Andersen, M., & Reuter, K. (2021). Adsorption Enthalpies for Catalysis Modeling through Machine-Learned Descriptors. Accounts of Chemical Research, 54(12), 2741-2749. doi:10.1021/acs.accounts.1c00153.


Zitierlink: https://hdl.handle.net/21.11116/0000-0008-B4BD-8
Zusammenfassung
Heterogeneous catalysts are rather complex materials that come in many classes (e.g., metals, oxides, carbides) and shapes. At the same time, the interaction of the catalyst surface with even a relatively simple gas-phase environment such as syngas (CO and H2) may already produce a wide variety of reaction intermediates ranging from atoms to complex molecules. The starting point for creating predictive maps of, e.g., surface coverages or chemical activities of potential catalyst materials is the reliable prediction of adsorption enthalpies of all of these intermediates. For simple systems, direct density functional theory (DFT) calculations are currently the method of choice. However, a wider exploration of complex materials and reaction networks generally requires enthalpy predictions at lower computational cost.

The use of machine learning (ML) and related techniques to make accurate and low-cost predictions of quantum-mechanical calculations has gained increasing attention lately. The employed approaches span from physically motivated models over hybrid physics−ΔML approaches to complete black-box methods such as deep neural networks. In recent works we have explored the possibilities for using a compressed sensing method (Sure Independence Screening and Sparsifying Operator, SISSO) to identify sparse (low-dimensional) descriptors for the prediction of adsorption enthalpies at various active-site motifs of metals and oxides. We start from a set of physically motivated primary features such as atomic acid/base properties, coordination numbers, or band moments and let the data and the compressed sensing method find the best algebraic combination of these features. Here we take this work as a starting point to categorize and compare recent ML-based approaches with a particular focus on model sparsity, data efficiency, and the level of physical insight that one can obtain from the model.

Looking ahead, while many works to date have focused only on the mere prediction of databases of, e.g., adsorption enthalpies, there is also an emerging interest in our field to start using ML predictions to answer fundamental science questions about the functioning of heterogeneous catalysts or perhaps even to design better catalysts than we know today.

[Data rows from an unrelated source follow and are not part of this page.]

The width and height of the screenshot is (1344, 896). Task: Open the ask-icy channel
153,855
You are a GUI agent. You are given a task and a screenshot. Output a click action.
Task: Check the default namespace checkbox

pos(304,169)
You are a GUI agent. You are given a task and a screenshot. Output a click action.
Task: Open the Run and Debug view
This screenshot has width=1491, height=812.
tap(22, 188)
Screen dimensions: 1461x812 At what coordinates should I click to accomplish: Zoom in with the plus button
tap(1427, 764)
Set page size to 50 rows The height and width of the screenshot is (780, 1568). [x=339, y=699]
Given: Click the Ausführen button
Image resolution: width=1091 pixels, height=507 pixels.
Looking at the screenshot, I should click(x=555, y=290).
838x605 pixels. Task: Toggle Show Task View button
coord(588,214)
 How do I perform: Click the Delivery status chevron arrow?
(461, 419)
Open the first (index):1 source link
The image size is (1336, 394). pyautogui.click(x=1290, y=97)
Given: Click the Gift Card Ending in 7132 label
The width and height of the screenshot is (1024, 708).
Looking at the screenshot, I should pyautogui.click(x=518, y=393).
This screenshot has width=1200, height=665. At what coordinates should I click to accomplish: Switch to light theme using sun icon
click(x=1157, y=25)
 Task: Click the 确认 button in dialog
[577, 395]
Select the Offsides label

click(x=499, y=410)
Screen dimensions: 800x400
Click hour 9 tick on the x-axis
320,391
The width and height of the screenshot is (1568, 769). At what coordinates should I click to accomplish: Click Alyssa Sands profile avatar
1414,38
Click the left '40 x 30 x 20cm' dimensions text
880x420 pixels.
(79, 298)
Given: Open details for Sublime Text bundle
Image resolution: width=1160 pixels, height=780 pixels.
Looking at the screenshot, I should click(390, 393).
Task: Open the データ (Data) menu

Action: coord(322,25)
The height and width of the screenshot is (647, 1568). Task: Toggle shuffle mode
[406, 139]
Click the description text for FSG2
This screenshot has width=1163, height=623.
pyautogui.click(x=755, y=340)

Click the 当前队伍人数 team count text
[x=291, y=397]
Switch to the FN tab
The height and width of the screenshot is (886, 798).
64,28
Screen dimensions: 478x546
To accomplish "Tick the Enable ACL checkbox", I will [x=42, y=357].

This task is significantly simplified in works that make use of scaling-relation-based models (volcano curves), where the model outcome is determined by only one or two adsorption enthalpies and which consequently become the sole target for ML-based high-throughput screening or design. However, the availability of cheap ML energetics also allows going beyond scaling relations. On the basis of our own work in this direction, we will discuss the additional physical insight that can be achieved by integrating ML-based predictions with traditional catalysis modeling techniques from thermal and electrocatalysis, such as the computational hydrogen electrode and microkinetic modeling, as well as the challenges that lie ahead.